(DATA LISTING)

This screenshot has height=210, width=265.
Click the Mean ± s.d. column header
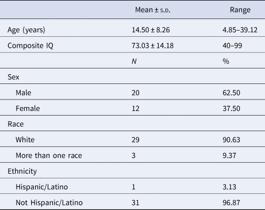[x=152, y=10]
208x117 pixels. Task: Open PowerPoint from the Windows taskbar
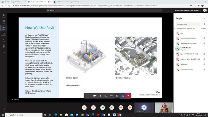coord(119,115)
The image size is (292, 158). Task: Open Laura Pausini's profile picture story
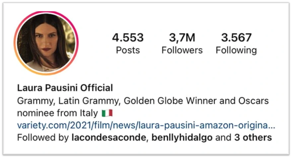click(x=46, y=43)
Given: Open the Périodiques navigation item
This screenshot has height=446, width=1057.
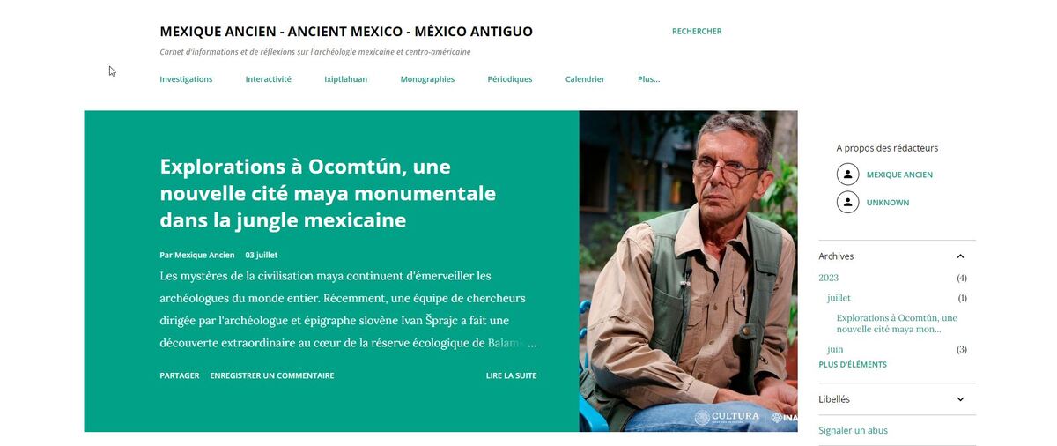Looking at the screenshot, I should [x=510, y=79].
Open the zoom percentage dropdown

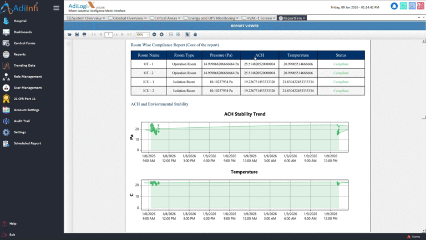click(147, 34)
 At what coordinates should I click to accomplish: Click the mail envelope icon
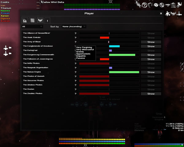pyautogui.click(x=157, y=5)
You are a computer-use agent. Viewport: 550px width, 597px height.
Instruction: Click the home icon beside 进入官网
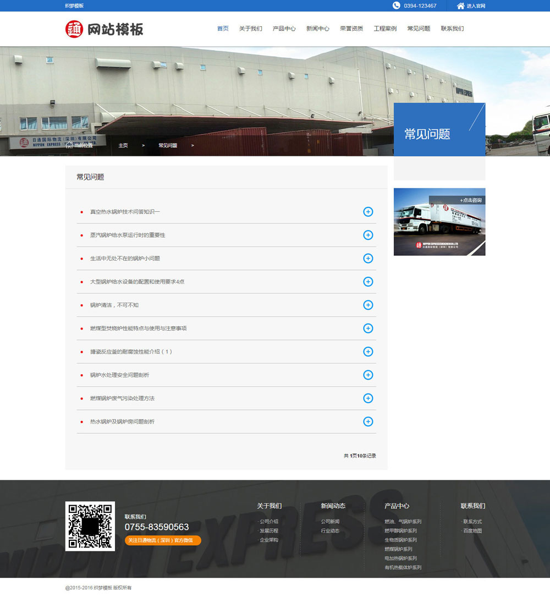[460, 6]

(End DATA LISTING)

## DIRECTIONS
Restate the data word for word and exclude every picture.

## RESPONSE AREA
This screenshot has height=210, width=265.
Click the Mean ± s.d. column header
[x=152, y=10]
208x117 pixels. Task: Open PowerPoint from the Windows taskbar
coord(119,115)
The image size is (292, 158). Task: Open Laura Pausini's profile picture story
click(x=46, y=43)
Given: Open the Périodiques navigation item
This screenshot has height=446, width=1057.
Looking at the screenshot, I should [x=510, y=79].
Open the zoom percentage dropdown

click(147, 34)
 At what coordinates should I click to accomplish: Click the mail envelope icon
pyautogui.click(x=157, y=5)
You are a computer-use agent. Viewport: 550px width, 597px height.
Instruction: Click the home icon beside 进入官网
[460, 6]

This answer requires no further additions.